Estonia country profile

A small and heavily forested country, Estonia is the most northerly of the three former Soviet Baltic republics.

Not much more than a decade after it regained its independence following the collapse of the USSR, the republic was welcomed as an EU member in May 2004. The move came just weeks after it joined Nato.

These historic developments would have been extremely hard to imagine in not-so-distant Soviet times.

Estonia was part of the Russian empire until 1918 when it proclaimed its independence. Russia recognised it as an independent state under the 1920 Treaty of Tartu.

During the two decades that followed it tried to assert its identity as a nation squeezed between the rise of Nazism in Germany and the dominion of Stalin in the USSR.

After a pact between Hitler and Stalin, Soviet troops arrived in 1940 and Estonia was absorbed into the Soviet Union. Nazi forces pushed the Soviets out in 1941 but the Red Army returned in 1944 and remained for half a century.
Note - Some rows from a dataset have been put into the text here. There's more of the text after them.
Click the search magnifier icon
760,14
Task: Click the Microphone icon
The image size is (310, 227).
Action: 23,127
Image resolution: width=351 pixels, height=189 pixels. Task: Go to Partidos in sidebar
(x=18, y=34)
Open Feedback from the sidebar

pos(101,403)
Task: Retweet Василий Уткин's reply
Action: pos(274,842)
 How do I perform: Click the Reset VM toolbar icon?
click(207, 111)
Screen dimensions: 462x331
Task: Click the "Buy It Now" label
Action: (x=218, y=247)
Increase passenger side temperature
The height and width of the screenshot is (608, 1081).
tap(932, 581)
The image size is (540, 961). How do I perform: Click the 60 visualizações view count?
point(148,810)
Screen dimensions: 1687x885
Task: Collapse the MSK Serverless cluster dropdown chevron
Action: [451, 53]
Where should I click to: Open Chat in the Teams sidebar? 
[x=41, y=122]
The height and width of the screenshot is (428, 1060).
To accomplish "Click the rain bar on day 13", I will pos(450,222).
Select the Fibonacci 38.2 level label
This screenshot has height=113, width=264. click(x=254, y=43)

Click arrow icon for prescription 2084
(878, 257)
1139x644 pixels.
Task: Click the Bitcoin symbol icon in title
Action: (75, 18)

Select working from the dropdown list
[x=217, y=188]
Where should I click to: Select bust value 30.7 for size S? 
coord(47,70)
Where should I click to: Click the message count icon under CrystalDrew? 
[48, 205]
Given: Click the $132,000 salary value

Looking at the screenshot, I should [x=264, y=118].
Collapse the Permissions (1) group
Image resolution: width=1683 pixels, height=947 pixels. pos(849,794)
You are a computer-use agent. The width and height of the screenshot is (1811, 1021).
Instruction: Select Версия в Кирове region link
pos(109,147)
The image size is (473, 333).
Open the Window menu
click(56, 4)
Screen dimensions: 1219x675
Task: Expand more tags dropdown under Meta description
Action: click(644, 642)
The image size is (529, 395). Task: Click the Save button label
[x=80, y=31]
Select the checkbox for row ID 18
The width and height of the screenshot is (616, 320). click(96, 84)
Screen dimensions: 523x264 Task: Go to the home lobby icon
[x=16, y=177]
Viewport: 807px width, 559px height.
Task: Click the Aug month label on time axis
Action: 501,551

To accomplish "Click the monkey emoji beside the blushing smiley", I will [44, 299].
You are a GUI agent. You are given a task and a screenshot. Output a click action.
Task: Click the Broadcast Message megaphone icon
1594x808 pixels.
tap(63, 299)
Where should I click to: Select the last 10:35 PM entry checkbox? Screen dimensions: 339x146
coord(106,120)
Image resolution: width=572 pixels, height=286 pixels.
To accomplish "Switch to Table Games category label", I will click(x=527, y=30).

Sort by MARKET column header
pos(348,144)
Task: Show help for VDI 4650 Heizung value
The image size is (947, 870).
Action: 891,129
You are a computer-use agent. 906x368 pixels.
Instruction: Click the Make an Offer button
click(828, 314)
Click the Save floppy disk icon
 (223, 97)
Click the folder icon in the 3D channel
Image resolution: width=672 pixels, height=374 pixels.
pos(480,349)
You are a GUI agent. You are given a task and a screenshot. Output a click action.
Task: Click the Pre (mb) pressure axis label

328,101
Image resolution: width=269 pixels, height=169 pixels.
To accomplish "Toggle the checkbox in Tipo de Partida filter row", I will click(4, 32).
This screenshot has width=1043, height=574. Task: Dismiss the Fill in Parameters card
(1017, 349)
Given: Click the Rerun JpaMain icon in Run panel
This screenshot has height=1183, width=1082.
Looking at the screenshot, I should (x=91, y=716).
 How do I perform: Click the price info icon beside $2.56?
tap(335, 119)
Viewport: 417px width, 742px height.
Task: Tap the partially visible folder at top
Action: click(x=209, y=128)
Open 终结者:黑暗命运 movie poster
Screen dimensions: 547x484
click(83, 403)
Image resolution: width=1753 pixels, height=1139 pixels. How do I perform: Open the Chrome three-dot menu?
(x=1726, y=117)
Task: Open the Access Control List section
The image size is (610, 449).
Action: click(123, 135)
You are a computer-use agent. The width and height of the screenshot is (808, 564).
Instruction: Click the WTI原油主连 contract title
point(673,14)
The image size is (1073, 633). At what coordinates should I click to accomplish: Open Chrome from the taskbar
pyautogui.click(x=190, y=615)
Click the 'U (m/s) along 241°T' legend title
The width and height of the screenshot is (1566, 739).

The rapidly expanding Soviet planned economy brought hundreds of thousands of Soviet immigrants to Estonia, causing widespread fear among Estonians that their national identity would eventually vanish.

Russians account for up to a third of the population.

The legacy of the Soviet years has left a mark which the country carries with it into its EU era: Many Russian-speakers complain of discrimination, saying strict language laws make it hard to get jobs or citizenship without proficiency in Estonian. Some Russian-speakers who were born in Estonia are either unable or unwilling to become citizens because of the language requirements.

After a decade of negotiations, Estonia and Russia signed a treaty defining the border between the two countries in May 2005. The Estonian parliament ratified it soon afterwards but only after it had introduced reference to Soviet occupation. Moscow reacted by pulling out of the treaty and saying talks would have to start afresh.

The Estonian language is closely related to Finnish but not to the languages of either of the other Baltic republics, Latvia and Lithuania, or to Russian. The country has unique traditions in folk song and verse, traditions which have had to be strong to survive the many centuries of domination by foreign countries.

Estonia enjoyed an investment boom following EU accession, but in 2008 its economy was badly hit by the global financial crisis.

The government adopted tough austerity measures and won plaudits for getting the economy back into shape ahead of entry to the European single currency in January 2011.